19.5.08

O VENTO E O MAR (Abril 2005)

O vento, o verdadeiro e não uma qualquer brisa passageira e fugaz, segredava-lhe ao ouvido histórias de encantar. Ela ouvia e sorria, deliciada. E oferecia-lhe em troca palavras que ele espalhava pelo mundo com um sopro avassalador.Todos os dias o vento tocava-a, sem contudo a conseguir agarrar. No seu coração em remoinho, a insegurança voava descontrolada de cada vez que a sabia próxima dos que lhe podiam deitar a mão. Algo que o destino o privava de concretizar.E ele bufava a impaciência, agitava-se num temporal, sempre que a imaginava num futuro distante do seu. Longe dela, a revolta, para não a intimidar.

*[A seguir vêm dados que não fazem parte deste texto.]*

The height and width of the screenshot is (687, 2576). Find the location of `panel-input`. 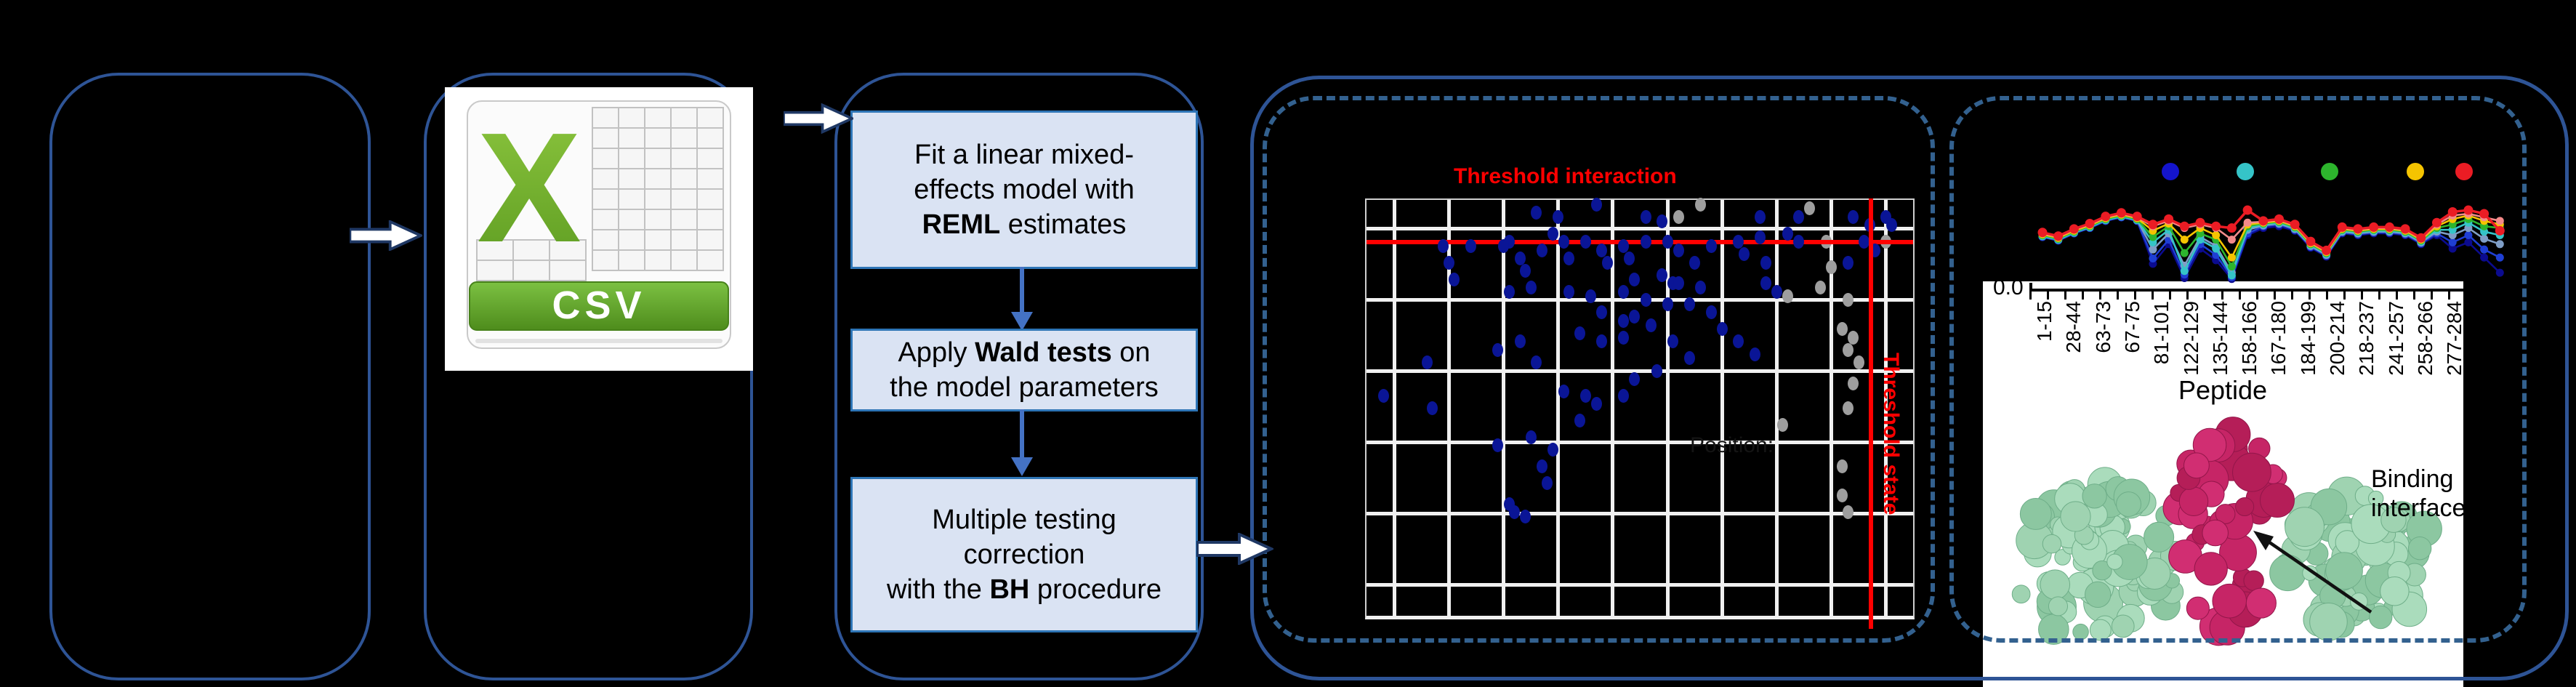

Um dia, quando o vento chegou junto dela para a saudar descobriu-a com um intruso. Era assim que ele o sentia, como uma ameaça, mas nada podia fazer. Ela sorria para o tranquilizar, dizia-lhe que nada mudaria na sua relação. Porém, nesse dia, ela não se interessou pelas histórias que o vento trazia para lhe segredar. Antes ouvia as palavras do intruso, que a seduzia com proezas conversadas e um interesse por ela que a lógica não conseguia explicar.Posso provar-to, dizia ele, com o vento a uivar de raiva nos cumes das montanhas ao longe. O que mais queres que faça por ti? E ela pediu-lhe que lhe explicasse o mar que não conhecia, aquele de que o vento lhe falava nas suas histórias de força indomável e de vontade de vencer.

Dias depois, o intruso regressou. Com uma fotografia das ondas, mais um leitor de cassettes sofisticado que reproduzia o som da rebentação. Ela apreciou deslumbrada, convencida de que sabia agora do que o vento falava quando a encantava num murmúrio.Foi então que o vento decidiu reagir. Com um sopro mais forte, carregou desde a praia uma casca de búzio que depositou aos seus pés. E ela apanhou-o e pôs-se a escutar o som que o vento lhe trazia, sereno e distante, diferente do mar revolto das histórias que ela lhe ouvia contar. O intruso sorria, divertido, perante a imagem patética que o vento recolhera para simbolizar o poder dos oceanos. Mas ela não lhe prestou atenção.

E o vento, que muito a queria, exibiu-lhe o mar como o sentia. E no fim ofereceu-lhe uma flor.